The hydrogen gas is collected by displacement of water at 35.0 °C at a total pressure of 748 torr. The vapor pressure of water at 35.0 °C is 42 torr. What is the partial pressure of #H_2# if 307.8 mL of gas is collected over water from this method?
The trick here is to not get distracted by the given volume of the hydrogen gas - water vapor mixture.
All you need to focus on is the total pressure of the gaseous mixture and the vapor pressure of water at that temperature.

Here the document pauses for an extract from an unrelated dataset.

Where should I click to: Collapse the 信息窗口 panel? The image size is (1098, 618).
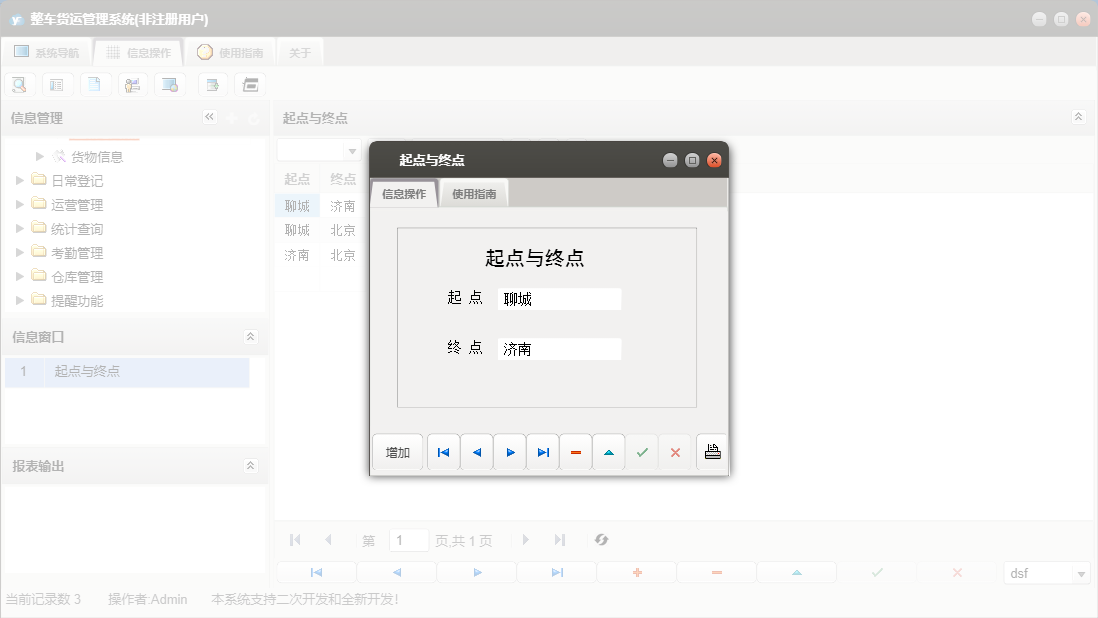point(250,337)
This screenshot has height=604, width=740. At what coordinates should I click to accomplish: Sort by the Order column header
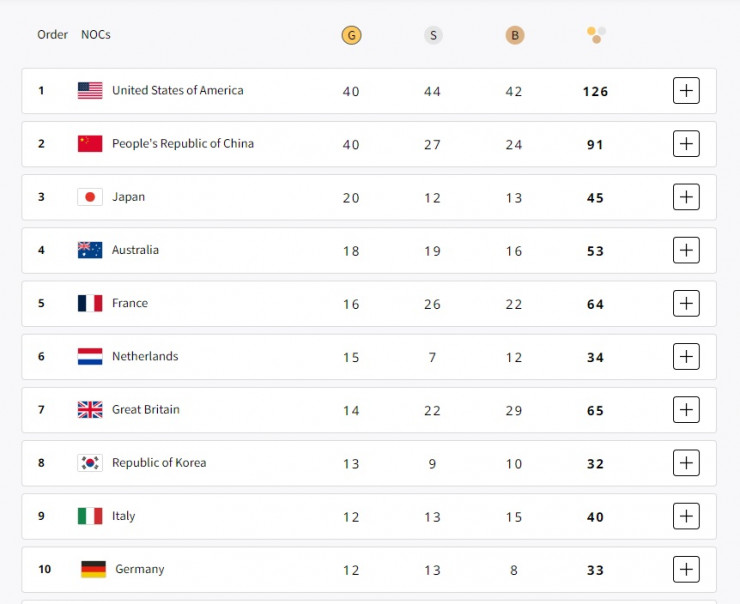click(52, 35)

The partial pressure of hydrogen can be calculated using Dalton's Law of Partial Pressures, which tells you that the total pressure of a gaseous mixture is equal to the sum of the partial pressure of each gas that's a part of that mixture.
Simply put, each gas will contribute to the total pressure of the mixture proportionally to the number of molecules it has in the mixture.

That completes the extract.